Things change quite dramatically! Home advantage is crucial.

The final

In the intro I mentioned that I didn’t get this post online before the semi-finals. One benefit of this is that we know that Leinster beat Ulster and Connacht beat Glasgow. The SimOnePlayoff function above returns the path of the final result. So for example 10-1-1 indicates team.id 10 won the first semi-final, team.id 1 won the second, and then team.id 1 ultimately won the Grand Final against team.id 10. Leinster have team.id 10 and Connacht have team.id 1, so let’s look at the distribution of the paths.

playoff.sim.results$dt.path.proportion
##       path proportion.path
## 1: 10-1-10          0.3912
## 2:   3-1-1          0.0322
## 3:  10-1-1          0.0972
## 4:   3-1-3          0.1302
## 5:  10-4-4          0.1026
## 6: 10-4-10          0.1618
## 7:   3-4-4          0.0316
## 8:   3-4-3          0.0532

We can see that a Leinster Connacht Grand Final was always the most likely outcome accounting for around 50% of the finals in the 5,000 simulations. Of these finals, Leinster won roughly 4 of every 5.

Personally, I think the final will be much closer than this analysis suggests.
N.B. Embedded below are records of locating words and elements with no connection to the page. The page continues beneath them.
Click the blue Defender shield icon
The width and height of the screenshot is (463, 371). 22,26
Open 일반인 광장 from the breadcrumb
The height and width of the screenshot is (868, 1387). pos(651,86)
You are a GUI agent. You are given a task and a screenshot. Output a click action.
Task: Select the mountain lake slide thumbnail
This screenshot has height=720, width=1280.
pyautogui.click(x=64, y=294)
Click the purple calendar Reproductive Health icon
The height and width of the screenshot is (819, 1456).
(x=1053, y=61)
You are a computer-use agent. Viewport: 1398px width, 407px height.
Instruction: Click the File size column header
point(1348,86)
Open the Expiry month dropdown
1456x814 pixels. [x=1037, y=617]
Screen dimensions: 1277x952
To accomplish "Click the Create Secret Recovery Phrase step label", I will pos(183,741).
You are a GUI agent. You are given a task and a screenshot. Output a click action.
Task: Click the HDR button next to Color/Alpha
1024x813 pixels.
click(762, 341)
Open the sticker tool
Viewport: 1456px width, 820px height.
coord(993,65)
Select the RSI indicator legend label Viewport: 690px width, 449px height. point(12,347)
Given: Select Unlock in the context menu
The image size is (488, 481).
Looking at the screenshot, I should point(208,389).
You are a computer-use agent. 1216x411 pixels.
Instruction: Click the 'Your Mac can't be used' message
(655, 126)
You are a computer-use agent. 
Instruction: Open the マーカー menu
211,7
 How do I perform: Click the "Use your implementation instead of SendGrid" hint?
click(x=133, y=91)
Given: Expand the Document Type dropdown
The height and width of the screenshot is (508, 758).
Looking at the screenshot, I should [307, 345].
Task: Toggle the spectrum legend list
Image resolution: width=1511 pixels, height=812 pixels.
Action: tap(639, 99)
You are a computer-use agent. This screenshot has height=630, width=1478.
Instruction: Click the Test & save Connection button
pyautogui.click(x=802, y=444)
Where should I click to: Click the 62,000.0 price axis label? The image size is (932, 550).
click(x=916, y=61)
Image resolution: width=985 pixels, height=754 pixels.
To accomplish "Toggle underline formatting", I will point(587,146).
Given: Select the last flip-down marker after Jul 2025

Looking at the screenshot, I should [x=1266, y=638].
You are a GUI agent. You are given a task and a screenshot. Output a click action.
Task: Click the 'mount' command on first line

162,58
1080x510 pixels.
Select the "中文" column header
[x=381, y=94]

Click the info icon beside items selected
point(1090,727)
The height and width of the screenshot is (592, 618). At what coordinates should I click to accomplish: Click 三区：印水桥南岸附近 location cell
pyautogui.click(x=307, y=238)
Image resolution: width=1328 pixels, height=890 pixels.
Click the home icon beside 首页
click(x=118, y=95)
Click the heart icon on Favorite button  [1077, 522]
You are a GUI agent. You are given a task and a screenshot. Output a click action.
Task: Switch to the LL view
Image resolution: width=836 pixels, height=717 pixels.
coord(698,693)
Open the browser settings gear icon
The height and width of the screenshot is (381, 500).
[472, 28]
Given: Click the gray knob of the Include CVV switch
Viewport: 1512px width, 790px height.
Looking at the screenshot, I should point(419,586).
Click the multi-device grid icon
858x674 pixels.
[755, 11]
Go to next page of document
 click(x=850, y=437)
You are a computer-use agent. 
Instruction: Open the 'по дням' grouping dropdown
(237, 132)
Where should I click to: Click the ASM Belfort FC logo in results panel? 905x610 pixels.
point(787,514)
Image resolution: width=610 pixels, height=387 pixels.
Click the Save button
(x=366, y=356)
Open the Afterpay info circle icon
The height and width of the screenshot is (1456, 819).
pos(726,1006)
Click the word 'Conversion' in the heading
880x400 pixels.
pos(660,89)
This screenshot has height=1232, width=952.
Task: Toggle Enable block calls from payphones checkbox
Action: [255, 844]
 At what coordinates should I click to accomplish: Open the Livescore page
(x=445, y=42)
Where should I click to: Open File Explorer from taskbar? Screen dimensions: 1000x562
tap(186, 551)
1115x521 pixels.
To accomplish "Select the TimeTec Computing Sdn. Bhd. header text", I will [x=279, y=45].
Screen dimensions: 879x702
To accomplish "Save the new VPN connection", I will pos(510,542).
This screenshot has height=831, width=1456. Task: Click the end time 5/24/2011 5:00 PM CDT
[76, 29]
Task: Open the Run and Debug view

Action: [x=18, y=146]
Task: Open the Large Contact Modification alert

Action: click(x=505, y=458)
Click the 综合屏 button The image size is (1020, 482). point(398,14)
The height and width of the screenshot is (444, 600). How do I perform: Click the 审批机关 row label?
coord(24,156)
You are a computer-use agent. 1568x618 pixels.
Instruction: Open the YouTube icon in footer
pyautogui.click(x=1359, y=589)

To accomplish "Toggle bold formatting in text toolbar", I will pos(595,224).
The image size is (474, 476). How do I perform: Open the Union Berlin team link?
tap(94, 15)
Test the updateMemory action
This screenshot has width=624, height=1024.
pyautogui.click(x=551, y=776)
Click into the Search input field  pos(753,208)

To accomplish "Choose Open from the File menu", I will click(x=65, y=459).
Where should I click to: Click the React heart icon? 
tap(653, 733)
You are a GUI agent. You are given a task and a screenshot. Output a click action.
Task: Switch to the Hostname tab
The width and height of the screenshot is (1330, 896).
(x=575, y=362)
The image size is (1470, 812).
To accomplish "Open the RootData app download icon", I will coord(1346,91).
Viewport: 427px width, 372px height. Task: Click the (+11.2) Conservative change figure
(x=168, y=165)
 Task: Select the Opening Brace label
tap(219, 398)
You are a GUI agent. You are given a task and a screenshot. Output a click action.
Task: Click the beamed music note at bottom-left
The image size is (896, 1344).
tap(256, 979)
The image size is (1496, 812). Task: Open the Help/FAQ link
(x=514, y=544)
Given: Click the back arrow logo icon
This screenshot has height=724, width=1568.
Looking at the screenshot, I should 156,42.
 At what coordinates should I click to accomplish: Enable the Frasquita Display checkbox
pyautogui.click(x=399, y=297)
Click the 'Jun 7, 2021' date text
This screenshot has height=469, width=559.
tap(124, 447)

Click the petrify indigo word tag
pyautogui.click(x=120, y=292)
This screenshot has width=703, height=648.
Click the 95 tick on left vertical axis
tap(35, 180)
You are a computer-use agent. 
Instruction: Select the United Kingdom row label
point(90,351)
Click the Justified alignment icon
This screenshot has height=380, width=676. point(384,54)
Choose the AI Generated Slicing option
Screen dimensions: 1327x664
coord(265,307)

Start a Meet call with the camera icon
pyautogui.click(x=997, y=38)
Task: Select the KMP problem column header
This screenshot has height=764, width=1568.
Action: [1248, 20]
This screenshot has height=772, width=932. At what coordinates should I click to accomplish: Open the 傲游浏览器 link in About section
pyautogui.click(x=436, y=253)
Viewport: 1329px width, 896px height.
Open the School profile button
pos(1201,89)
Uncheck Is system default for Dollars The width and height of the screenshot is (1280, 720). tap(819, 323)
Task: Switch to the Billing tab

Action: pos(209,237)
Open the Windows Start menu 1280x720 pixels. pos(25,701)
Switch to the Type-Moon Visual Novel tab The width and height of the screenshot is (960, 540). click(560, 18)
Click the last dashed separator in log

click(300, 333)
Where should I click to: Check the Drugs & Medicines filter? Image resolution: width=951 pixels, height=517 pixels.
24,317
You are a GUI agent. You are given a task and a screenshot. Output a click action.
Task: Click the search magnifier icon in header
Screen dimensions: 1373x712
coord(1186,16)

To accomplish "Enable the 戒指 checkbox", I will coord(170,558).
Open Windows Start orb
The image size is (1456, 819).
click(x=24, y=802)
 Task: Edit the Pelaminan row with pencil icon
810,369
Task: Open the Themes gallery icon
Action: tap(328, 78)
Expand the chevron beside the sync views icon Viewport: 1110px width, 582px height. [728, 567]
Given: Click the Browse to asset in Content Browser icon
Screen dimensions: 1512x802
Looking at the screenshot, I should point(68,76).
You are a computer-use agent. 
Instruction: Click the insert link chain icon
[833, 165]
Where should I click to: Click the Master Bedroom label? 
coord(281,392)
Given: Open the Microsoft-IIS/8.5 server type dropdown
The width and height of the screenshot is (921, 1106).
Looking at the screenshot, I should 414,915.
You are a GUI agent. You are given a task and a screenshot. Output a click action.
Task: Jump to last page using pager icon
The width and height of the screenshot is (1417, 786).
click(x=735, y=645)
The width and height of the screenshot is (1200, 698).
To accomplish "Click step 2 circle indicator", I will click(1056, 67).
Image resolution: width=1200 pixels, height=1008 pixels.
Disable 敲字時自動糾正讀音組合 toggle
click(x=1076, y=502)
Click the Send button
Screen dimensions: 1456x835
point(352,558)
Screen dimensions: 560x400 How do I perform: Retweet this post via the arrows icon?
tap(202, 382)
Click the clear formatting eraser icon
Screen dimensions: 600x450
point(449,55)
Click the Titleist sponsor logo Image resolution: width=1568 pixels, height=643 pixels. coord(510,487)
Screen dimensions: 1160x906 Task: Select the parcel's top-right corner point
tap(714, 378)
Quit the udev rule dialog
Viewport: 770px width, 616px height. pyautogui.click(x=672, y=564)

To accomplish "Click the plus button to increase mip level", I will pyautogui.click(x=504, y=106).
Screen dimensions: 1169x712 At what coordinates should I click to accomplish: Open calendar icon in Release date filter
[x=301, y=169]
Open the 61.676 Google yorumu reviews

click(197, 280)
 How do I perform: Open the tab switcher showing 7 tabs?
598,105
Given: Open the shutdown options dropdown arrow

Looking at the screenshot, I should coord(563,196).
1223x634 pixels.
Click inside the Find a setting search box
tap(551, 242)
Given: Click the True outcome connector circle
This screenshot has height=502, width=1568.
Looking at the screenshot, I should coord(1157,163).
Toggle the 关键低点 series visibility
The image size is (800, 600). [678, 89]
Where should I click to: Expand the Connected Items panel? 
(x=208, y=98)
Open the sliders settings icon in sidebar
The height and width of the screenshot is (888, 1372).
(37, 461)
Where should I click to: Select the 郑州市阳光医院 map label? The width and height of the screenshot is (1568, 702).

It is important to note that the model doesn’t have any concept of time. Results at the start of the season are given the same importance as results at the end. Therefore the parameters being estimated are an average from across the season. Given the volatile nature of sport (injuries etc.) this is not the most prudent approach when understanding the uncertainty in match results. However it is a fun exercise none the less!